Saturday yielded some interesting observations.
PL1 ERR?: I flipped the K3 on in the afternoon and let in run for about 6 hours to give it a chance to burn in. Later, around 8:30pm I meandered down to the dungeon to give it a spin. When switching to 40m I got a "PL1 ERR" message on the display. Hmm. Switched to other bands, no error; it occurred only on 40m. After looking up the error in the manual (PLL voltage out of range) I did another VCO calibration and the error went away. Have to keep an eye on that to see if it recurs.
RTTY Decode: The BARTG RTTY Contest is running this weekend so there are lots of digital signals on the air. Getting the K3 to decode and display standard Baudot RTTY was a snap. The CWT tuning meter and split filtering for mark and space tones are both great features. Decoded almost everything with a moderately strong signal or better.
CW: In a word: Stunning. So much better than other radios I've used. Auto Spot works extremely well, and text decode is a useful but not so much that it can (or should) be used as a crutch. The French REF CW contest was on and I heard several F stations calling CQ TEST, plus several domestic QSOs. Even at the narrowest bandwidths the copy was perfect with no filter ringing or distortion as with the JST-245, just a clean DC note. The Dual Pass Band filter mode is great. This may very well be the rig that finally gets me into CW in a big way.

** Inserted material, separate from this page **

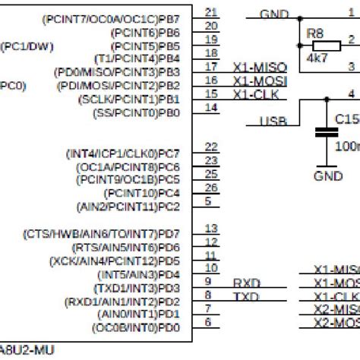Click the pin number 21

Ergonomics: It's a small radio, but not cramped with buttons and knobs. Everything seems to be where it needs to be for easy access. I never particularly liked radios that made me step through modes and bands (especially when wearing headphones!) but that is just a personal preference thing, I'm sure I will get used to it. All of the knobs and buttons feel good to the touch, not overly cheap like some of the YaeComWood radios I've used over the years. The LCD is very crisp and looks great at all brightness levels. Fairly light weight, but not so much that it goes sliding across the desk when I push buttons. All in all, a very solid radio.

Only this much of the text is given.